At such a critical moment in US history, we need reporters on the ground. Your donation allows us to keep sending journalists to speak to both sides of the story.

The Independent is trusted by Americans across the entire political spectrum. And unlike many other quality news outlets, we choose not to lock Americans out of our reporting and analysis with paywalls. We believe quality journalism should be available to everyone, paid for by those who can afford it.

Your support makes all the difference.

THE CONCLUSION, after nearly falling off my seat with shock from the set designs, is that the Bolshoi Ballet's new production of Giselle is not a radical rethink at all. (That will come later, with its Swan Lake.) Instead, the Bolshoi Theatre's artistic director, Vladimir Vassiliev, has made a few changes in the first act that chime in with Peter Wright's production of Giselle for the Royal Ballet, on stage a couple of miles away at Sadler's Wells.

But the addition of a dance for Giselle's rough-cut suitor, Hilarion, is as welcome as central heating in the present sauna-conditions of the Coliseum.
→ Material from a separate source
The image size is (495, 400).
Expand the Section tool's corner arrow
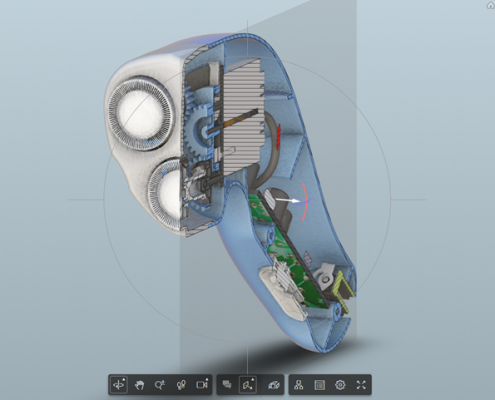coord(253,379)
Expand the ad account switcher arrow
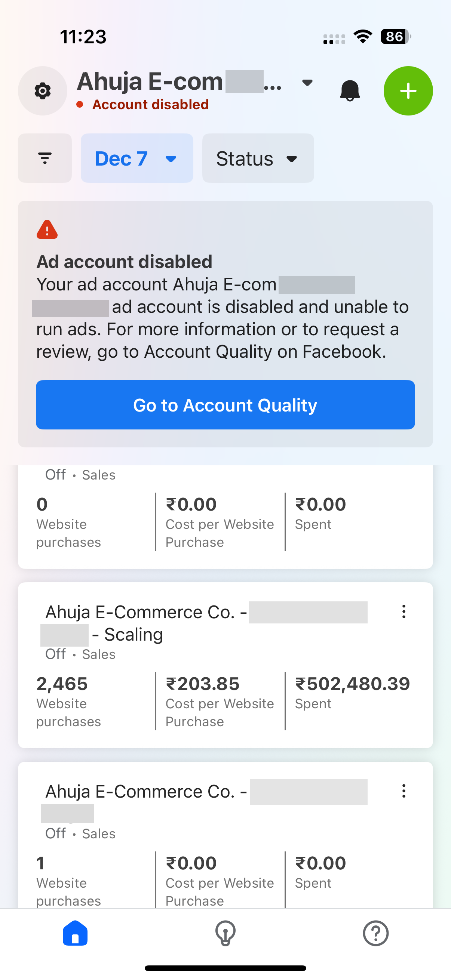The image size is (451, 980). click(307, 83)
He and his flanking Rhineland friends shake tambourines, which had me wondering about cultural accuracy, but then tambourines feature in contemporary engravings of the ballet. Peasants, it seems, have always been interchangeable: as long as they rollick and caper who cares if they are transplanted Italians?

That apart, then, the two versions are choreographically not so different, but the presentation is. Sergei Barkhin's stylised Bolshoi sets are so pale in the first act they look lightly dusted with snow, despite the warm autumnal day; while the second nocturnal act might be set in a Caribbean jungle. Hubert de Givenchy's costumes, though, are attractive and especially chic for the Duke's hunting party, much better than the Royal Ballet's over-the-top ducal assortment.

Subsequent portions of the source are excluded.